Did you Know? Over the course of 150 years and several generations, 150,000 Inuit, Métis and First Nations children were placed in Indian residential schools in an attempt to assimilate Aboriginal peoples. The Truth and Reconciliation Commission (TRC) was established as a result of the 2007 Indian Residential Schools Settlement Agreement. Its mandate is to inform all Canadians about what happened in residential schools, and guide and inspire a process of reconciliation and renewed relationships based on mutual understanding and respect.
The Truth and Reconciliation Commission of Canada will host its fourth National Event in Saskatoon at Prairieland Park, June 21-24, 2012. This is an opportunity for all Canadians, both Aboriginal and non-Aboriginal, to learn more about and bear witness to the legacy of the residential school system.
This National Event will help to unveil the unique experiences of residential school survivors from Saskatchewan. Survivors, both direct and intergenerational, former school staff and others affected by the schools are invited to come forward and provide private and/or public statements about the impact of residential schools on their lives, that of their families and of their communities.
All members of the public are invited to observe the proceedings as witnesses. The role of a witness is to observe or account for the significance of the event. Bearing witness to the thought provoking statements of residential school survivors and others helps to validate the survivor experience and brings us on a path towards reconciliation.
The Presbyterian Church in Canada, along with other churches and the Canadian government was involved in the residential school system for Aboriginal children, and therefore it is critical for us to be involved in the process of truth-telling, healing, and reconciliation which is the aim of the TRC.

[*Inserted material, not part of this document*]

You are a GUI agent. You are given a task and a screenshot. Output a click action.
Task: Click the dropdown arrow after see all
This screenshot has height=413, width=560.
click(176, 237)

The Presbyterian Church operated several schools before 1925 and the formation of the United Church of Canada. In 1908, over 500 Aboriginal children were attending Presbyterian schools. After the formation of the United Church, the Presbyterian Church continued to operate two schools: Birtle school in Winnipeg, Manitoba, and Cecilia Jeffrey school near Kenora, Ontario. These schools, which had opened in 1883 and 1902 respectively, continued to operate until the 1970s.

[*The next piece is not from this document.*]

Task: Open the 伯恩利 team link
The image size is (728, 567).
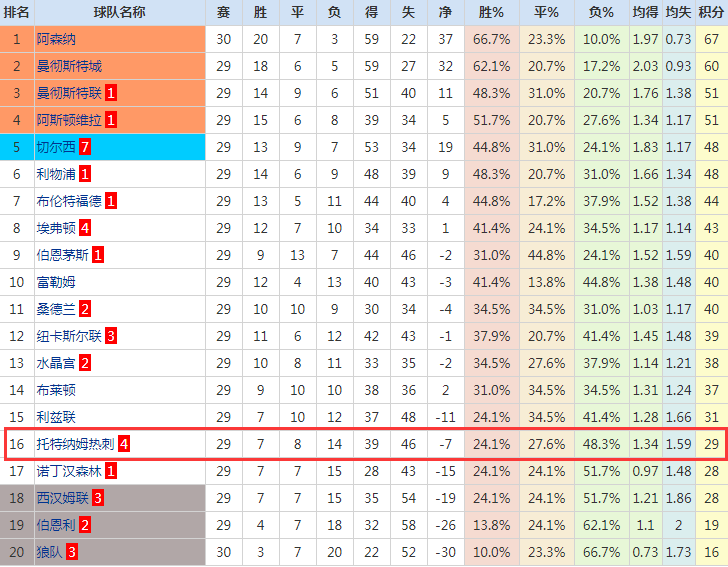Action: pos(56,525)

Here are some ways that you can be involved in the TRC:
- Go to the trc.ca website and learn more. Read the TRC’s interim report which is available on the website.
- Plan to attend the National Event in June which will be held at Prairieland Park in Saskatoon. The event will include many opportunities to learn about the schools, to listen to the stories of those who attended the schools or who have been affected by their legacy, and to experience the gifts of Aboriginal cultures to our communities.
- Consider volunteering during the National Event. Register as a volunteer by going to trc.ca, clicking on the “Saskatchewan National Event” button, and filling in the volunteer form. If you would like to volunteer as an official listener in the Church Listening Area (meeting one-on-one with survivors and listening to their stories with respect and compassion) contact Rev. Amanda Currie (242-0525, firstname.lastname@example.org).
- Attend the Presbyterian Luncheon on Saturday, June 23rd NOON – 2 pm at St. Andrew’s Presbyterian Church, 436 Spadina Crescent E, Saskatoon. RSVP to the church office at St. Andrew’s by Saturday, June 16th (242-0525, email@example.com). This event is planned for Aboriginal and non-Aboriginal Presbyterians to be together, to share food and fellowship, and to join in a sharing circle. Special guests will include Chief Norma Johnstone of Mistawasis First Nation and the Rev. Dr. John Vissers, Moderator of the 138th General Assembly, along with other national representatives of the PCC and the Women’s Missionary Society.